Als gutes Beispiel dafür dient die 1:3-Niederlage gegen Hoffenheim. Allein schon die Aufstellung vor dem Spiel sorgte, gelinde gesagt, für Kopfschütteln. Stöger wählte eine Dreierkette, die in der Defensive zu einer Fünferkette wurde. Ein insoweit verständlicher Ansatz, als das mit Sokratis und Ömer Toprak die etatmäßige Innenverteidigung ausfiel. Zusätzlich nominierte Stöger in Nuri Sahin und Julian Weigl zwei nomineller Sechser. Auf dem Papier wirkte diese Formation damit doch recht defensiv.

Prinzipiell ist gegen diese Herangehensweise nichts zu sagen, vor allem da ein Punkt zur sicheren Qualifikation für die Königsklasse, unabhängig von den anderen Ergebnissen, gereicht hätte. Trotzdem wirkte diese Aufstellung wie der Versuch eines Verwaltungsaktes. So trat die Mannschaft dann auch auf dem Platz auf – im Spiel nach vorne fehlte jeglicher Mut, und damit jegliche Kreativität. Leider nicht zum ersten Mal in der Ära Stöger.

Auf den defensiven Außen setzte er auf Raphael Guerreiro sowie Christian Pulisic. Eine mehr als abenteuerliche Wahl, denn bei Guerreiro handelte es sich um einen Spieler, der in dieser Saison verletzungsbedingt kaum zum Zuge kam; bei Pulisic hingegen um jemanden, der sich in einem Leistungstief befindet und nun noch auf einer für ihn ungewohnten Position spielen musste. Kein Wunder also, dass Hoffenheim immer wieder über die Flügel gefährliche Aktionen einleitete.
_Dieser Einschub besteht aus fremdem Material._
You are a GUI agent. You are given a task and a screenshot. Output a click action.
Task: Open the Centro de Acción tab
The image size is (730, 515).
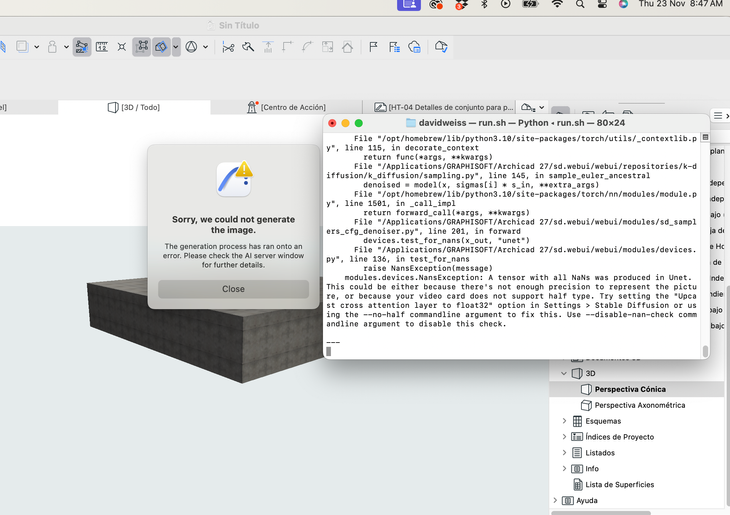[x=293, y=107]
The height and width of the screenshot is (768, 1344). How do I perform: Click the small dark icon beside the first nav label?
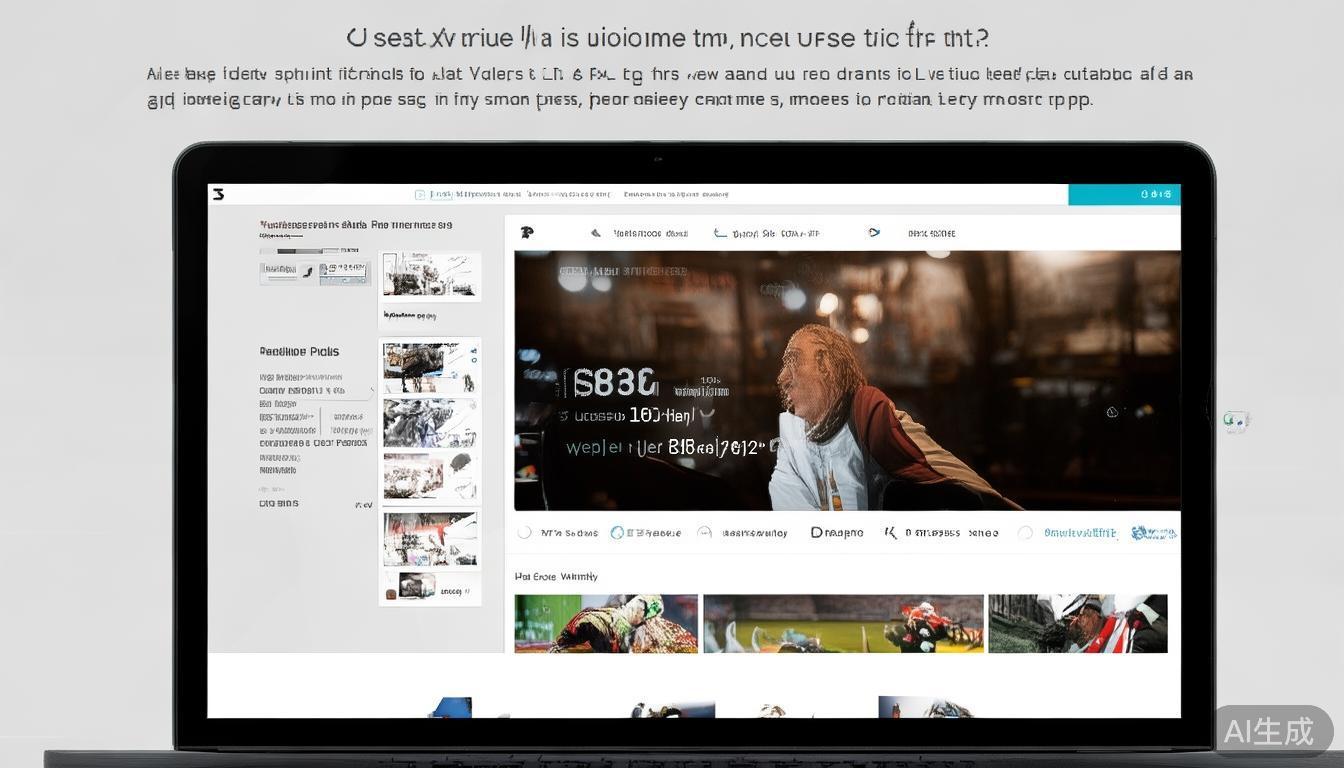pos(596,233)
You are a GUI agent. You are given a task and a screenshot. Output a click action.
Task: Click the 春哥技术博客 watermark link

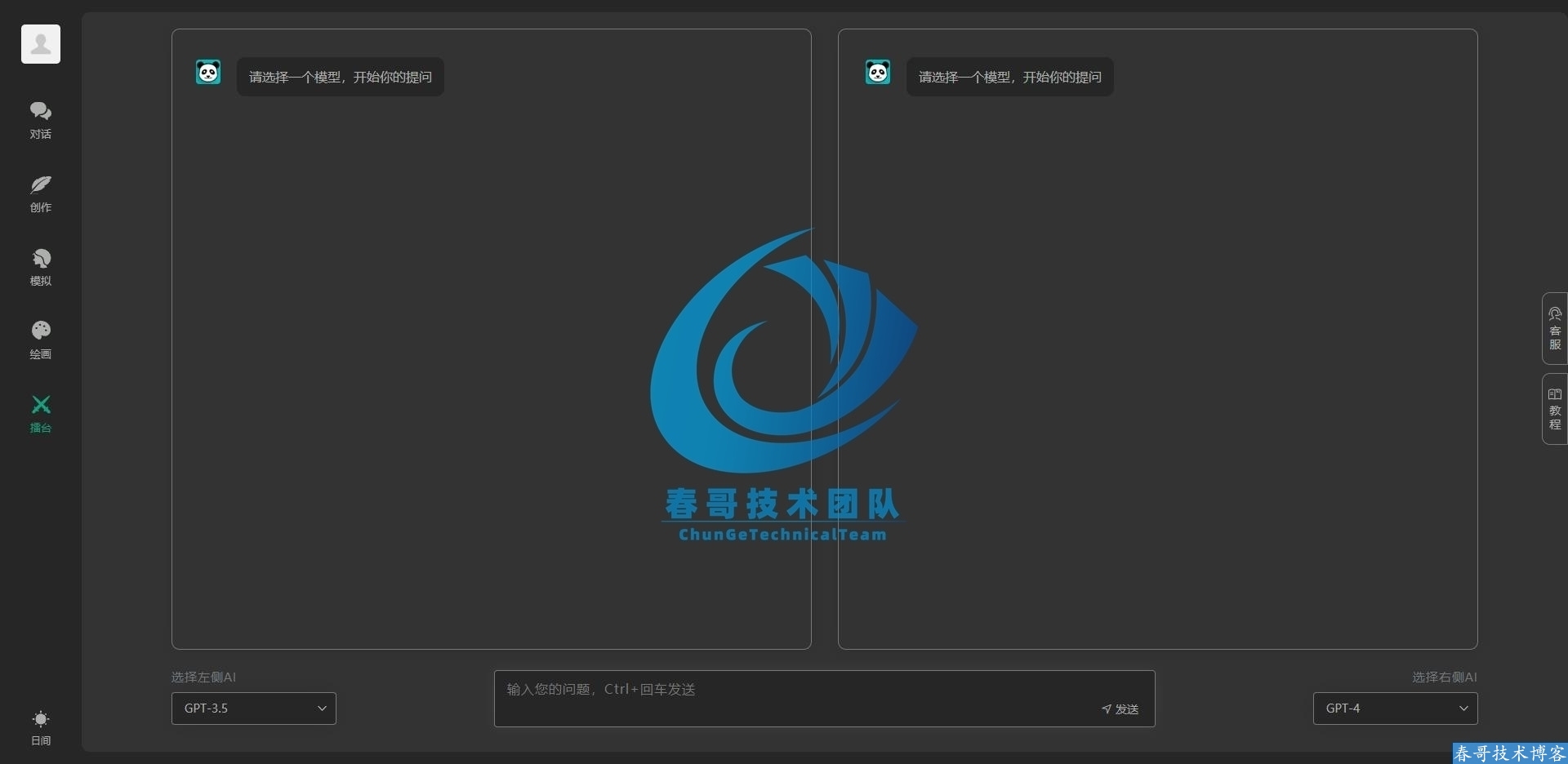1509,753
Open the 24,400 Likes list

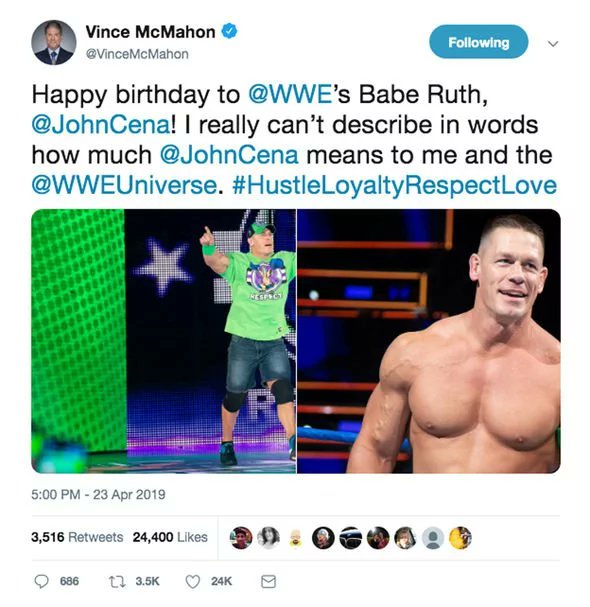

Das 0:1 fiel jedoch zunächst nach einem groben Patzer von Dortmunds Torhüter Roman Bürki. Andrej Kramaric nutzte diesen eiskalt aus (26.).  Andre Schürrle vergab kurz darauf kläglich die Chance zum Ausgleich, als er frei vor TSG-Keeper den Ball noch nicht einmal auf das Tor brachte. Schürrles Einsatz von Beginn an gehörte ebenso zu den fragwürdigen Entscheidungen des 52-Jährigen. Für ihn ließ er mit Mario Götze und Maximilian Philipp zwei der besten Offensivspieler in den letzten Wochen auf der Bank. Beide wurden nicht einmal eingewechselt. Schürrle zeigte sich während des Spiels wie gewohnt fahrig in seine Aktionen und offenbarte erneut technische Mängel. Der Weltmeister erzielte in der gesamten Bundesliga -Saison nur einen Treffer.

Marco Reus sorgte zwar für den zwischenzeitlichen Ausgleich (58.), doch Adam Szalai (63.) und Pavel Kaderabek (73.) sorgten für einen verdienten Erfolg der Hoffenheimer, die sich damit ebenfalls für die Champions League qualifizierten. Die TSG war dabei von Beginn an bissig in den Zweikämpfen – und zeigte in jeder Minute, dieses Spiel unbedingt gewinnen zu wollen. Etwas, das man von Stögers Mannschaft nicht gerade behaupten konnte.

Letztlich nahm diese Saison aufgrund von drei mehr erzielten Toren gegenüber Leverkusen noch so etwas wie einen versöhnlichen Abschluss. Jedoch hat der BVB dabei mehr Glück als Verstand gehabt. Eine Tatsache, die einem Trainer am Ende kein gutes Zeugnis ausstellt.